In England, local enterprise partnerships (LEPs) are voluntary partnerships between local authorities and businesses, set up in 2011 by the Department for Business, Innovation and Skills to help determine local economic priorities and lead economic growth and job creation within the local area. They carry out some of the functions previously carried out by the regional development agencies which were abolished in March 2012. In certain areas, funding is received from the UK government via growth deals.

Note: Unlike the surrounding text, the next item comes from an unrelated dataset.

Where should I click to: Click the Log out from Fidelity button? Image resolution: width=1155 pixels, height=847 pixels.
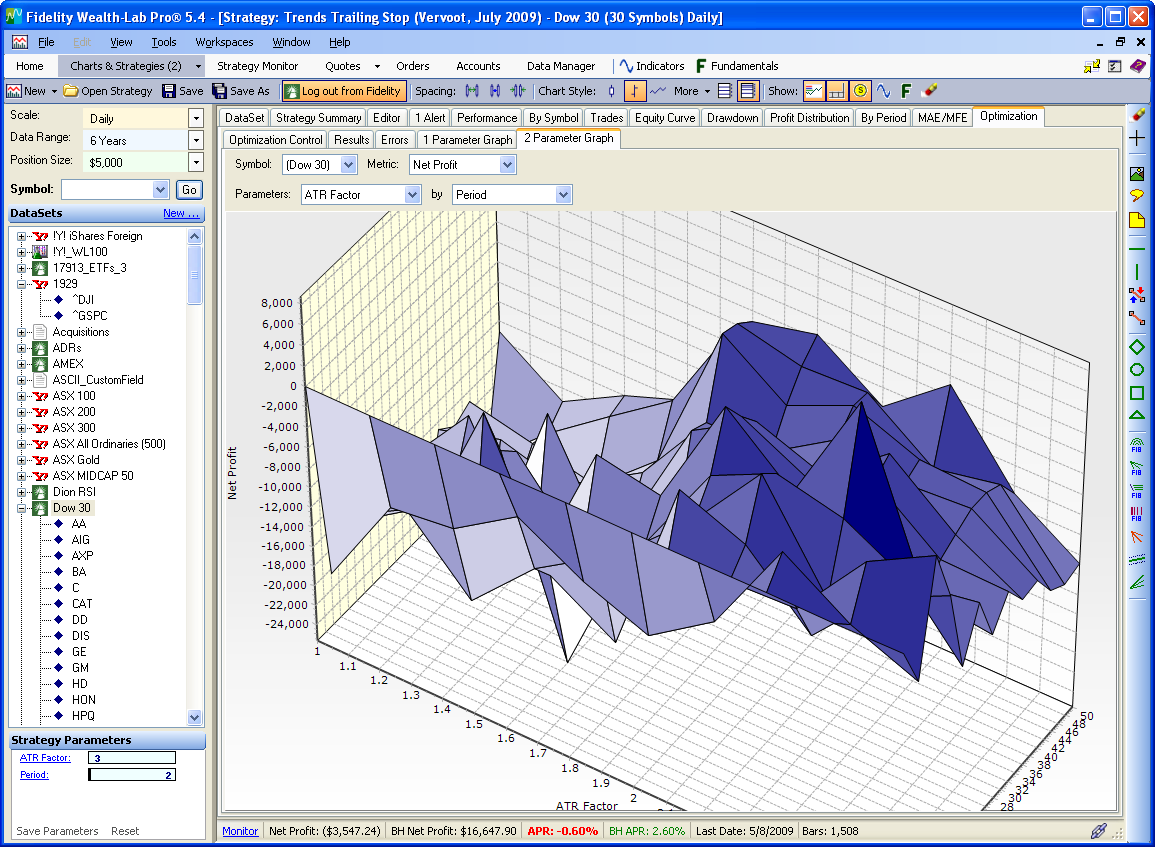pyautogui.click(x=344, y=91)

After the March 2017 merger of Northamptonshire LEP into South East Midlands LEP, there were 38 local enterprise partnerships in operation.

History
The abolition of regional development agencies and the creation of local enterprise partnerships were announced as part of the June 2010 United Kingdom budget. On 29 June 2010 a letter was sent from the Department for Communities and Local Government and the Department for Business, Innovation and Skills to local authority and business leaders, inviting proposals to replace regional development agencies in their areas by 6 September 2010. On 7 September 2010, details were released of 56 proposals for local enterprise partnerships that had been received. On 6 October 2010, during the Conservative Party Conference, it was revealed that 22 had been given the provisional 'green light' to proceed and others might later be accepted with amendments. 24 bids were announced as successful on 28 October 2010. 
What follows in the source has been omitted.